The youth from the higher-income areas, to the extent that they served at all, also showed an intelligent preference, aided by better education, for the Navy and Air Force, as opposed to the less pleasant and personally less safe prospect of service with the ground forces.

Seeking rather ostentatiously to put the best face on this troubling matter, the above-cited study observed that “high-income areas may be underrepresented among recruits, but they are not unrepresented. Of the 100 wealthiest ZIP-code areas, all with median family incomes exceeding $40,000 in 1979, fewer than one-quarter did not provide a single male recruit in 1987.… The roster of areas represented [by recruits] includes the Los Angeles suburbs of Bel Air and Beverly Hills, California, and the Chicago suburbs of Kenilworth, Glencoe and Winnetka, Illinois.”5 It will be thought that a representation of only one, two or a handful from an affluent community does not deny the more general escape from this unwelcome obligation. The author of the study in question is himself impelled to note that there are anecdotal poor in even the wealthiest community.

That minorities are overrepresented in the armed forces is, of course, conceded. In 1989 blacks accounted for approximately 22 percent of active-duty recruits, as compared with 14 percent of all enlistment-age youth. In the Army—the service that is, as noted, the most threatened by uncomfortable service and death in battle—the proportion was above 25 percent.6 That in the age of contentment the marked inconveniences and dangers anciently associated with military service were substantially shifted to those outside the favored community is evident.

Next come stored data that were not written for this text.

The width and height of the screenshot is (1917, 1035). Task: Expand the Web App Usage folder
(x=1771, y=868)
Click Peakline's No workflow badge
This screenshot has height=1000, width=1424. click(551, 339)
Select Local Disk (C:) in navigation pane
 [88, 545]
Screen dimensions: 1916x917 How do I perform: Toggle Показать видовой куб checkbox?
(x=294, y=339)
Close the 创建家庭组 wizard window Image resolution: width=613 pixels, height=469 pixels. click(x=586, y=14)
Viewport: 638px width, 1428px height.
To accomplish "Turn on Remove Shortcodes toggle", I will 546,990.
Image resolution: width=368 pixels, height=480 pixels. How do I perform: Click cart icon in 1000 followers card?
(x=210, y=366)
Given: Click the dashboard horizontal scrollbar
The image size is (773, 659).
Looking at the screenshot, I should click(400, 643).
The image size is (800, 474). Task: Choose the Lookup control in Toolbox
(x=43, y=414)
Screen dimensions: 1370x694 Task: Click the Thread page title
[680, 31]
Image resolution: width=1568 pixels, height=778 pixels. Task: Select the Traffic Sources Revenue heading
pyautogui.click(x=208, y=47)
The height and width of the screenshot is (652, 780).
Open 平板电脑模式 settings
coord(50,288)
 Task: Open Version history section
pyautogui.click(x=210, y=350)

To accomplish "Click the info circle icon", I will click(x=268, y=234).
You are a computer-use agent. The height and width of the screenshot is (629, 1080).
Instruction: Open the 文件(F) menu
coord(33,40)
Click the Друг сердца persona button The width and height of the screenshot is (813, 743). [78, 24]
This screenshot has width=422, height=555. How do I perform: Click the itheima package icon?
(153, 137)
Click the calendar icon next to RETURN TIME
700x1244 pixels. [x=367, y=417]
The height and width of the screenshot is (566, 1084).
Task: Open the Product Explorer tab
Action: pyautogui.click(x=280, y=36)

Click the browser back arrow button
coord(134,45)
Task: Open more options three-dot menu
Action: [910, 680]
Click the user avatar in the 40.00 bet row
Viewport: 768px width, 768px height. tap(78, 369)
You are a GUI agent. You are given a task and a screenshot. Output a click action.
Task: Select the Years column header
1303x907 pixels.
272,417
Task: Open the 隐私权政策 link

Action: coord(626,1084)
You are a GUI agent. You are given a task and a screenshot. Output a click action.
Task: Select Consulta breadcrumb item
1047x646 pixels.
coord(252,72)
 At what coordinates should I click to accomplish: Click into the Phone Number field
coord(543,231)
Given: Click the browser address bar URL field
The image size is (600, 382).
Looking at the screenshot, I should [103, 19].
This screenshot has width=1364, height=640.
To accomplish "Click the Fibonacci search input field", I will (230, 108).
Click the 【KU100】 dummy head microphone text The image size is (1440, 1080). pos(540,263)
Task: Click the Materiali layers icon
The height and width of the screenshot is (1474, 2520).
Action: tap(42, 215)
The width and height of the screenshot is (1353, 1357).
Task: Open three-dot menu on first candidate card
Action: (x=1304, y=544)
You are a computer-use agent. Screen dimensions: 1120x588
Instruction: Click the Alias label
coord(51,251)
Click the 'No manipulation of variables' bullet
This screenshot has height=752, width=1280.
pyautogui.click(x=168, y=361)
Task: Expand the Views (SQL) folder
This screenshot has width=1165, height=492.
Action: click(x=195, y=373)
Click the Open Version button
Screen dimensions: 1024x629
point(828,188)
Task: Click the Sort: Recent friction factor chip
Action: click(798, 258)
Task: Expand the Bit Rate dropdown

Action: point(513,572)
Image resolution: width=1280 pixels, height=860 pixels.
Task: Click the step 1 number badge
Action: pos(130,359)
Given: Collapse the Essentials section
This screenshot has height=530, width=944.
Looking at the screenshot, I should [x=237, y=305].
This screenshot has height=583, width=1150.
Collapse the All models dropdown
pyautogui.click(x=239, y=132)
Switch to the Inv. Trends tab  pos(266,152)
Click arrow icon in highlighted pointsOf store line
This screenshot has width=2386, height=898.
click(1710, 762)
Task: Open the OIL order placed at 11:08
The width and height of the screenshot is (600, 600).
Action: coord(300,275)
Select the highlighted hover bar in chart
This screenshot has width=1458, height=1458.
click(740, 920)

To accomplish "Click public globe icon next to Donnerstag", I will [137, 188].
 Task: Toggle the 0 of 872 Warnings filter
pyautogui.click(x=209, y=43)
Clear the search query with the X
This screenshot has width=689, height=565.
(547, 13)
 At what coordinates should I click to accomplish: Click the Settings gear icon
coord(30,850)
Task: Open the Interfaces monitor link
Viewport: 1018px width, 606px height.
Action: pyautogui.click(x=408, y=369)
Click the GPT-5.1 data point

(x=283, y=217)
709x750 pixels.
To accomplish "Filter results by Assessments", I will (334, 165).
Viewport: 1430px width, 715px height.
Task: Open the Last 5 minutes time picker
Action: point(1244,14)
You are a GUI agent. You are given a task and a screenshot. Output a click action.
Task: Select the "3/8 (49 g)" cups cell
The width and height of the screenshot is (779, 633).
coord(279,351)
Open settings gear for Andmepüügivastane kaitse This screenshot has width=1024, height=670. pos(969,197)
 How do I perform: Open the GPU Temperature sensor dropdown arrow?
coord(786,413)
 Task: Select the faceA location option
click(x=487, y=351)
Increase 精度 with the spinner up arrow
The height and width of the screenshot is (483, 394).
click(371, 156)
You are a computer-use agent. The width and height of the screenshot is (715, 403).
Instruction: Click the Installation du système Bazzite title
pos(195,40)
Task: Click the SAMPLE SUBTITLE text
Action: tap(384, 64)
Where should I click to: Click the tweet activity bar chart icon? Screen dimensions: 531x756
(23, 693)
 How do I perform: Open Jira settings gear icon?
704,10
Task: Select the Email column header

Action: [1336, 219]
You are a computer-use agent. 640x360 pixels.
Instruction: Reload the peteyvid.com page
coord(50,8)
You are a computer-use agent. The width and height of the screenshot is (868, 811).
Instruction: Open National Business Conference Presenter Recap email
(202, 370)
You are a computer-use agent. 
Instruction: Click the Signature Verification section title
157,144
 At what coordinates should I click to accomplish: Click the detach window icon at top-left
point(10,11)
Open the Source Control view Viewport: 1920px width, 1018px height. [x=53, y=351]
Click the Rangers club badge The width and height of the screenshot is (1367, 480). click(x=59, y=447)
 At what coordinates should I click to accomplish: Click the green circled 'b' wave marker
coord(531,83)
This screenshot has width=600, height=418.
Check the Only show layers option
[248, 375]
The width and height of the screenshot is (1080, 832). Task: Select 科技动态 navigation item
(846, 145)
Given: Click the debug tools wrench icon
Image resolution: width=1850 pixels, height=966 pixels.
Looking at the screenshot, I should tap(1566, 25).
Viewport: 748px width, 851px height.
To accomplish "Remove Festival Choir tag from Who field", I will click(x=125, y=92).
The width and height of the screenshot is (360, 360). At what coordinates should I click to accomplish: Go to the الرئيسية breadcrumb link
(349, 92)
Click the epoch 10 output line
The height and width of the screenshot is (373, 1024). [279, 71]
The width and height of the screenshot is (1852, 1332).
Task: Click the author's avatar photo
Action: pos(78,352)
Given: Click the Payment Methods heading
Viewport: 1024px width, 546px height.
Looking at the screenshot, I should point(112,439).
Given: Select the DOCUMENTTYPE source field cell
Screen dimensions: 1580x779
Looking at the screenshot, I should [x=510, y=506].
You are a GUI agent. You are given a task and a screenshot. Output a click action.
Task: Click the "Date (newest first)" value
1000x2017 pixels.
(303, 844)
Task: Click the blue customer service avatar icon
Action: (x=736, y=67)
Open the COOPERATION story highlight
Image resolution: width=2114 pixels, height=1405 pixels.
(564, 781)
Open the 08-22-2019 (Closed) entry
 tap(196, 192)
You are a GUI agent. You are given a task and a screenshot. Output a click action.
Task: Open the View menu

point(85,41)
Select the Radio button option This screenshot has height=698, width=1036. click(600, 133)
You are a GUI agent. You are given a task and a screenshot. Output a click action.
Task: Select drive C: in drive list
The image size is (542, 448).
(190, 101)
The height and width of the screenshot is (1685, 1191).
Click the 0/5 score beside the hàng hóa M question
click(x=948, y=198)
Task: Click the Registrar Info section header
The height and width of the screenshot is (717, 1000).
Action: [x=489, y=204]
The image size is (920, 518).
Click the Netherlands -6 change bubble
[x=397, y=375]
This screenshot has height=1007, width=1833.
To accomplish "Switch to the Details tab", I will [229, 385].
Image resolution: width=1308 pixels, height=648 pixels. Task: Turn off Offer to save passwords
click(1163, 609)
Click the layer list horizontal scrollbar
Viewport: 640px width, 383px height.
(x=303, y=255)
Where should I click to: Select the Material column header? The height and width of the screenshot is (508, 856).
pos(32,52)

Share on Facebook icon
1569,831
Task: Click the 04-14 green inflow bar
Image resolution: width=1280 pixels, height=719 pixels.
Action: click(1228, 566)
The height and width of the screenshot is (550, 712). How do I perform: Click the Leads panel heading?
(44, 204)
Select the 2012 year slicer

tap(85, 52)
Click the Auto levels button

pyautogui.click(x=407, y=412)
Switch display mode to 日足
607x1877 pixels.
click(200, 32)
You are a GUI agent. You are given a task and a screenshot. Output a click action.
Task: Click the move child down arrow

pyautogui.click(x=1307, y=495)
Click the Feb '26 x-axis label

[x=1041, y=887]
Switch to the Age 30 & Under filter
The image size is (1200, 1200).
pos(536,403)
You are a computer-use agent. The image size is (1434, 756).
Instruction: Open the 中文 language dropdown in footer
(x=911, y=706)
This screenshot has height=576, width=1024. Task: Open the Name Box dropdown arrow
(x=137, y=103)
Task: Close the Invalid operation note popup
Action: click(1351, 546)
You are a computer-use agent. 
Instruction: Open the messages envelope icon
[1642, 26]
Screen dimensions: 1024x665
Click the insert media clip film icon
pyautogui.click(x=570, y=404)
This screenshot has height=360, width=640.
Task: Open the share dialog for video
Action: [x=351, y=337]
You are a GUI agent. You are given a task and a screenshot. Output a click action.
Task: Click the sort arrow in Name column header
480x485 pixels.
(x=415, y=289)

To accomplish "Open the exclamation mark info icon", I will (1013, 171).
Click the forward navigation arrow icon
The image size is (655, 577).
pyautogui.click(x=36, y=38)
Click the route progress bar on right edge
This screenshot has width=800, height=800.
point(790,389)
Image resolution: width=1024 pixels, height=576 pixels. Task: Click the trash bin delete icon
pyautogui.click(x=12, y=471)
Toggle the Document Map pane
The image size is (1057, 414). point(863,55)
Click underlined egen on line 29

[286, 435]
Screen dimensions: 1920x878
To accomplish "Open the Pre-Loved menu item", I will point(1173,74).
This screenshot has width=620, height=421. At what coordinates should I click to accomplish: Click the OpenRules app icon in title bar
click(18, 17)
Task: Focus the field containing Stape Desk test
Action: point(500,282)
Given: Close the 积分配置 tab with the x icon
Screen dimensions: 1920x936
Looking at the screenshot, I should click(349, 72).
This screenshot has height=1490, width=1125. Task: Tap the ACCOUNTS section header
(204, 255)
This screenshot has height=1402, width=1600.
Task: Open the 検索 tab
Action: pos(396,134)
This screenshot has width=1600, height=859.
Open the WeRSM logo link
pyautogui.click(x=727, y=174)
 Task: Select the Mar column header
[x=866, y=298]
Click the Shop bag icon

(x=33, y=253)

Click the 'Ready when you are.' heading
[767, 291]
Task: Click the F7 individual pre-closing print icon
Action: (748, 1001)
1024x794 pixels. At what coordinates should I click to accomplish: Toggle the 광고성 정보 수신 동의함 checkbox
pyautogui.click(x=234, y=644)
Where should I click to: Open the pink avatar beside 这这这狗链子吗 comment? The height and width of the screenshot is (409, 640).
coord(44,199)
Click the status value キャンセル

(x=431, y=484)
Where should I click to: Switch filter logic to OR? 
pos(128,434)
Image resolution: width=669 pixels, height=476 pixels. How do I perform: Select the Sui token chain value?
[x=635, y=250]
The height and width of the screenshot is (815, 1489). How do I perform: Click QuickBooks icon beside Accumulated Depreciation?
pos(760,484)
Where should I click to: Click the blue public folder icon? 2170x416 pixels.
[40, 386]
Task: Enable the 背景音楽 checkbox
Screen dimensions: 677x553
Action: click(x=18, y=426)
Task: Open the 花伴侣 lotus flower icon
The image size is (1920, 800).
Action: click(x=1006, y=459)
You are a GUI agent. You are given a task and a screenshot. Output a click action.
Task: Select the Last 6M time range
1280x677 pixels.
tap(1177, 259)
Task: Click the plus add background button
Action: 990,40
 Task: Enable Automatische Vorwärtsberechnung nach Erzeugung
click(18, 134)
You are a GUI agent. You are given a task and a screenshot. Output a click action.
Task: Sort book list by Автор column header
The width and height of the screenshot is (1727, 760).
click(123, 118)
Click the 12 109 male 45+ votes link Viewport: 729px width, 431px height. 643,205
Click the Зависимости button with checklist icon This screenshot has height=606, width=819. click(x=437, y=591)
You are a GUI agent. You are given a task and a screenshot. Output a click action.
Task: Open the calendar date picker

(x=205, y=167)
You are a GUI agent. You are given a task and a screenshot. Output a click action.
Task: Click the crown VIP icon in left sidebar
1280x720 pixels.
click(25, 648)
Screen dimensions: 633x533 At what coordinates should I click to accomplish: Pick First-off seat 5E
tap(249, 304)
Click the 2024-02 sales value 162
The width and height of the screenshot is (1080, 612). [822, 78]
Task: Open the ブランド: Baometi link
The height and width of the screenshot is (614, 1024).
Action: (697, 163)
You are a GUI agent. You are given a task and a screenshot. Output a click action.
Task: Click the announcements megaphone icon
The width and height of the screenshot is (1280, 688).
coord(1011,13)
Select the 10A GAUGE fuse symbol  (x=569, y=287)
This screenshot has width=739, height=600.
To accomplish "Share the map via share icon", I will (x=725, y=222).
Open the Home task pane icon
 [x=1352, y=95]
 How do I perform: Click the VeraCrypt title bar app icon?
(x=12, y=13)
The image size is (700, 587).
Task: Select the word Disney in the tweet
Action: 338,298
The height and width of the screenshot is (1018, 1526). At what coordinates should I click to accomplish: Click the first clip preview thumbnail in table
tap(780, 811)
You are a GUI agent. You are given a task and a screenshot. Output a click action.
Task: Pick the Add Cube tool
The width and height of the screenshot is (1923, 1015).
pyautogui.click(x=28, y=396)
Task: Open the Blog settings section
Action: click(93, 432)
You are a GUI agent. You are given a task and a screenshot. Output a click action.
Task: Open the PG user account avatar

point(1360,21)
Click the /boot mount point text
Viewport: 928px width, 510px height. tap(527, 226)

Support to the military with its reward to those who supply it with weaponry and its discriminate call for military service is, it will be reasonably clear, in keeping with the interests of the community of contentment. But the latter is not its only source of power. There is grave error in thinking the military is accountable only to broad political and democratic decisions; under the protective cloak of democracy it is also strongly self-sustaining. This is a matter of prime importance. Nor is it a situation peculiar to the United States. In many countries, and especially in the Third World, as it is called, the military enjoys a position of independent power, and it is this that will be discussed in the next chapter.

1  The sardonic title of a book by David M. Oshinsky (New York: Free Press, 1983).

2  Economic Report of the President, February 1991.

3  Richard L. Fernandez, Social Representation in the U.S. Military (Congress of the United States: A Study of the Congressional Budget Office, October 1989), pp. 40–41. The communities were the postal ZIP-code districts for which family income figures were available from the 1980 census.

4  These were 1979 income levels as shown by the 1980 census and are expressed in 1979 dollars. See Fernandez, p. 40.

5  Fernandez, pp. 42–43.

6  In January 1991, before the outbreak of the war in the Persian Gulf, Congressman Les Aspin, Chairman of the Armed Services Committee of the United States House of Representatives, scheduled hearings on the socioeconomic composition of the forces at risk in Saudi Arabia. Having looked into this matter, I was invited to testify. As war became imminent and then arrived, the hearings, twice scheduled, were first postponed and then canceled. The issue, it seems possible, was thought too delicate for extended (and possibly adverse) public exploration at that time. With actual hostilities at hand, the favored position of the contented could not be too blatantly discussed.